Ok here is a couple clips of the signal and noise I'm getting.

https://soundcloud.com/user-500797446/d ... m-audio-di

There is a two bar click in between the clips, please keep in mind the last two are much louder than the first four!

Clip 1: Scarlett (no amp sim)
Clip 2: Warm audio (no amp sim)
Clip 3: Scarlett (amp sim no playing)
Clip 4: Warm audio (amp sim no playing)

*** PLEASE BE MINDFUL OF YOUR LEVELS FOR THE NEXT CLIPS, AMP SIM AT RECORDING LEVEL!!!***

Clip 5: Scarlett (amp sim, playing)
Clip 6: Warm audio (amp sim, playing)

The levels were set for both so that the highest peaks are coming in at -6dbfs on the way in, before the amp sim.

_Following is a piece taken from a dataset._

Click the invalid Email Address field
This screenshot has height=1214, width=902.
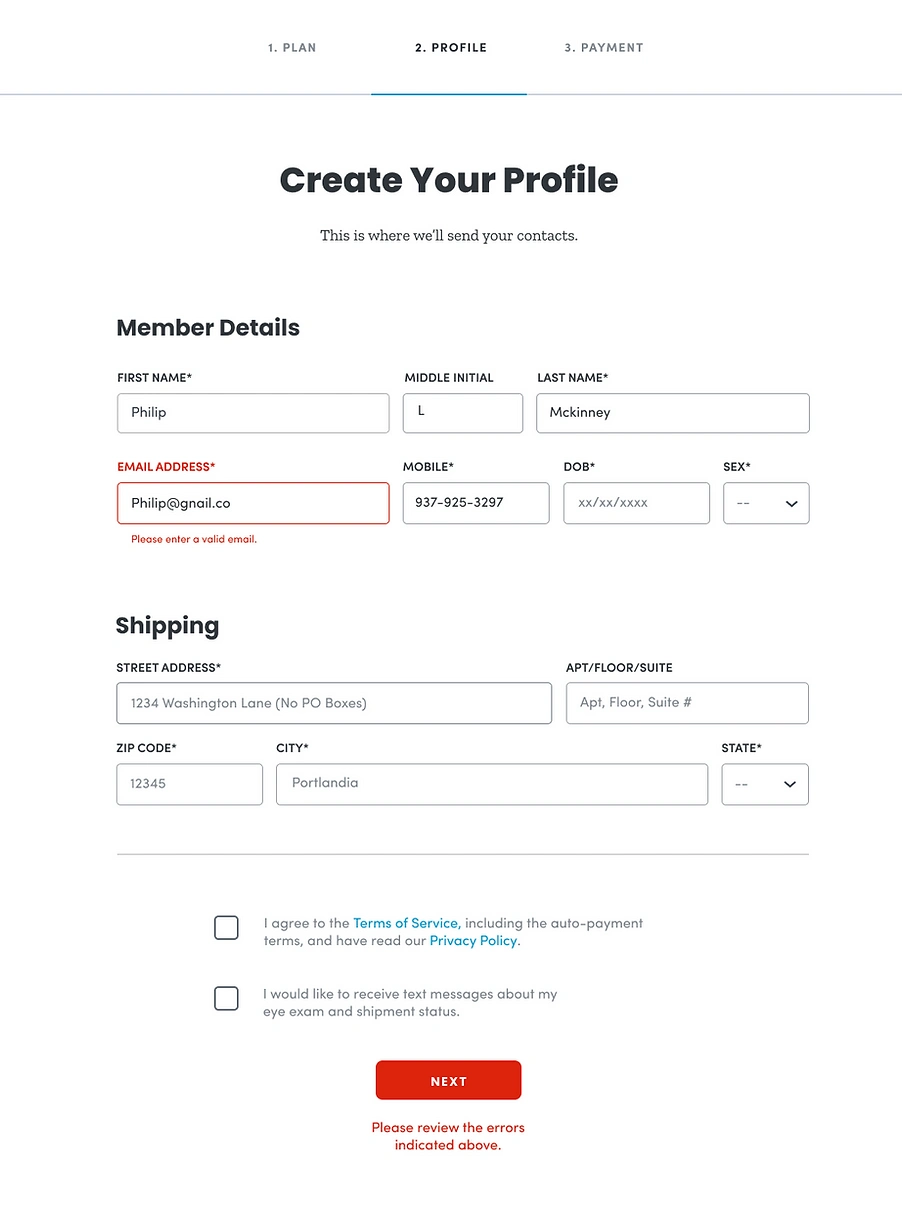point(253,503)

Amp sim is Scuffham 2 S-Gear.

The guitar is a HSS strat. My frustration is not the noise that you can hear as I flick through the different pickup configurations, but the white noise that is prevalent throughout. That does not change is ultimately the reason I'm not happy with the amp sims. If I had normal amp noise, it wouldn't bother me as much. The never ending "digital ocean" sound is maddening to say the least.

I can record clips of the same guitar through my amp and that noise is not there when I turn down the guitar, it is completely quiet save a little warm hum of the amp in the room that is barely even perceivable.
Last edited by jthzp9 on Wed Oct 28, 2020 12:44 am, edited 2 times in total.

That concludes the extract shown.